Task goal:
Make an exact copy of the lines starting at the top of the listing below and ending at the line that contains "Given: Click the left end of Log In button", inclusive.

Study material:

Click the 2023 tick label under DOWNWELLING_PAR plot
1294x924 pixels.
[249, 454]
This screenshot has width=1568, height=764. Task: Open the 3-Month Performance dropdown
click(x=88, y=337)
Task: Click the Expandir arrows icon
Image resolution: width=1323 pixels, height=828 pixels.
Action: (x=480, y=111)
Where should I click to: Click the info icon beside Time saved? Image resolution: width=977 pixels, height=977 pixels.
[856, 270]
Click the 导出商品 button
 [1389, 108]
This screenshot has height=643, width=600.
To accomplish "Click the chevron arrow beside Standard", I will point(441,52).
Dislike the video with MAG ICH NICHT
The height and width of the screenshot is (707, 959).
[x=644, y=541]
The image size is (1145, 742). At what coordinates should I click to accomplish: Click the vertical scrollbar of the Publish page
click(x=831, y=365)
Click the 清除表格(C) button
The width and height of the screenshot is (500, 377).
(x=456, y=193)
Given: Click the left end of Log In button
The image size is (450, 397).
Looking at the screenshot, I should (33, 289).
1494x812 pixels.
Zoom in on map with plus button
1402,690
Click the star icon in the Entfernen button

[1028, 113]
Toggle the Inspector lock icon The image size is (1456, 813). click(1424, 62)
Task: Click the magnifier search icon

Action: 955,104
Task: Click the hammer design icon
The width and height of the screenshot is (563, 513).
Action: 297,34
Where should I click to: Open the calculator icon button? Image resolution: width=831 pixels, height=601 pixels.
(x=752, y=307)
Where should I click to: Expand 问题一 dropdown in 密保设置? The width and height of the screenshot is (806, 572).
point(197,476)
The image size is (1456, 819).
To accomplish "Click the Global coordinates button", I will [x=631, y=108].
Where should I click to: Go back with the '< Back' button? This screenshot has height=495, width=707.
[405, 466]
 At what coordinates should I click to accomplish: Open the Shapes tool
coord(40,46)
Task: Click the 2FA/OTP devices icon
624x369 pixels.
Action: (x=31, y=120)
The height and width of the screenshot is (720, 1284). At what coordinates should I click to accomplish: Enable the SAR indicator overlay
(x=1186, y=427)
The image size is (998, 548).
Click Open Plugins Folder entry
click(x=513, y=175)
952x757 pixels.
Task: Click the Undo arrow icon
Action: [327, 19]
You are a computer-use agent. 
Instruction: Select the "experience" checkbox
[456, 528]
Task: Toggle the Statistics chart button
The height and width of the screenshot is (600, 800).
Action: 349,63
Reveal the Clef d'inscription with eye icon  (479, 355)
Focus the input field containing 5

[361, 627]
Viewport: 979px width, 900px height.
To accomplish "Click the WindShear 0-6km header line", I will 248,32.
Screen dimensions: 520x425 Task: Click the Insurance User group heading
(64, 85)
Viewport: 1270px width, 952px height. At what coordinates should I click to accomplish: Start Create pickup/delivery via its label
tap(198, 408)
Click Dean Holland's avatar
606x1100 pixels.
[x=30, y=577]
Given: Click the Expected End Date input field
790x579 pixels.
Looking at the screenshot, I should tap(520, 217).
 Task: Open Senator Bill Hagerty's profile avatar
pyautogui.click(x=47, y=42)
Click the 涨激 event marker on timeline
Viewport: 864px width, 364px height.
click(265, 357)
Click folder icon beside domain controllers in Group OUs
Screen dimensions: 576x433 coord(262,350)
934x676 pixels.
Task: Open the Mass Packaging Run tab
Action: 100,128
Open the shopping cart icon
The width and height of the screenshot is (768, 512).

Written answer:
Click the 2023 tick label under DOWNWELLING_PAR plot
1294x924 pixels.
[249, 454]
This screenshot has width=1568, height=764. Task: Open the 3-Month Performance dropdown
click(x=88, y=337)
Task: Click the Expandir arrows icon
Image resolution: width=1323 pixels, height=828 pixels.
Action: (x=480, y=111)
Where should I click to: Click the info icon beside Time saved? Image resolution: width=977 pixels, height=977 pixels.
[856, 270]
Click the 导出商品 button
 [1389, 108]
This screenshot has height=643, width=600.
To accomplish "Click the chevron arrow beside Standard", I will point(441,52).
Dislike the video with MAG ICH NICHT
The height and width of the screenshot is (707, 959).
[x=644, y=541]
The image size is (1145, 742). At what coordinates should I click to accomplish: Click the vertical scrollbar of the Publish page
click(x=831, y=365)
Click the 清除表格(C) button
The width and height of the screenshot is (500, 377).
(x=456, y=193)
Given: Click the left end of Log In button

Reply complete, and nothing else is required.